Room: B101 In this talk, I will present some study of the Poincaré-Steklov (PS) operator associated with the MIT bag operator on a smooth domain $\Omega\subset \mathbb{R}^{3}$ with a compact boundary $\Sigma:=\partial\Omega$. This operator can be seen as the analogue of the Dirichlet-to-Neumann mapping, where the free Dirac operator $D_m := -i\alpha\cdot\nabla +m\beta$ plays the role of the Laplace operator, and the Dirichlet and the Neumann traces are replaced by orthogonal projections of the Dirichlet traces along the boundary $\Sigma.$ More precisely, this operator is associated with the following boundary value problem \begin{equation} (D_m-z)v =0, \quad \text{ in } \Omega, \qquad P_{\pm}t_{\Sigma}v = g\in H^{1/2}(\Sigma)^{4}, \end{equation} where $P_{\pm}$ are the orthogonal projections along the boundary $\Sigma$ and $t_{\Sigma}$ is the classical trace operator. In the first part of this talk, I will explain how the PS operator fits well into the framework of classical pseudodifferential operators and determine its principal symbol. In the second part, I will discuss the properties of the PS operator when the mass $m$ becomes large enough. Namely, I will show that it is a $1/m$-pseudodifferential operator and I will give its main properties, in particular its semiclassical principal symbol. Then, we apply these results to establish a Krein-type resolvent formula for the Dirac operator $D_M= D_m +M\beta 1_{\mathbb{R}^{3}\setminus\overline{\Omega}}$ in terms of the resolvent of the MIT bag operator when $M > 0$ is large enough. Finally, we show that the operator $D_M$ in the limit of the large coupling ($M\longrightarrow \infty$) converges to the MIT bag operator in terms of the norm-resolvent with a convergence rate of $\mathcal{O}(M^{-1}).$

Negative spectrum of Schrödinger operators with oscillating potentials

• Larry Read (LMU)

Room: B101 For a Schrödinger operator $-\Delta-\alpha V$, the decay of the potential $V$ towards infinity determines the finiteness of its negative spectrum. In the particular case where $V$ is asymptotically homogeneous of degree -2, the size of the coupling constant $\alpha$ distinguishes between the generation of finitely or infinitely many negative eigenvalues. In this talk we will show that a similar property holds when the potential has slower decay but oscillates at infinity.

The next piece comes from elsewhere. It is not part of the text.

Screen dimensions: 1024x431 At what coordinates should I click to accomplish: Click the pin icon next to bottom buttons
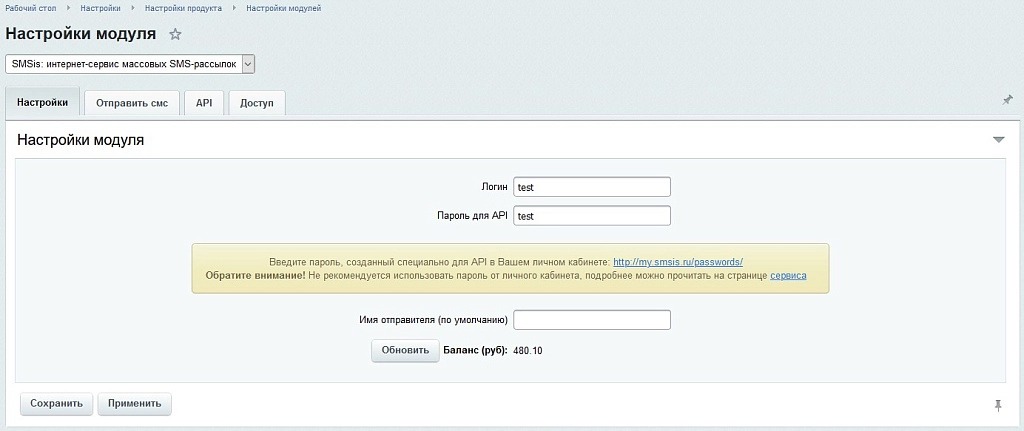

Szegő-type asymptotics for the half-filled lowest Landau level

• Leonhard Wetzel (LMU)

Room: B101 Consider the Landau Hamiltonian $H=-\frac{\partial^2}{\partial x_1^2} + \left( - i \frac{\partial}{\partial x_2} - Bx_1 \right)^2$ in Landau gauge acting on $L^2(\mathbb R^2)$. Let $1_{\{B\}}(H)$ be the spectral projection onto the (infinitely degenerate) eigenspace corresponding to the eigenvalue $\lambda = B$. Leschke, Sobolev and Spitzer established an asymptotic expansion of the form \[ \operatorname{tr}h(1_{[-l,l]^2} 1_{\{B \}}(H) 1_{[-l,l]^2}) = \alpha l^2 + \beta l + o(l) \] as $l\to \infty$, for fairly general functions $h$ with $h(0) = 0$. Our main result is a corresponding asymptotic expansion when replacing the projecton $1_{\{B\}}(H)$ by a subprojection $P$ onto a subspace incorporating only ``half'' the eigenfunctions (in a sense that will be made precise). We will see that in this case the subleading behavior of the asymptotic expansion features an additional logarithmic enhancement term $\log l$.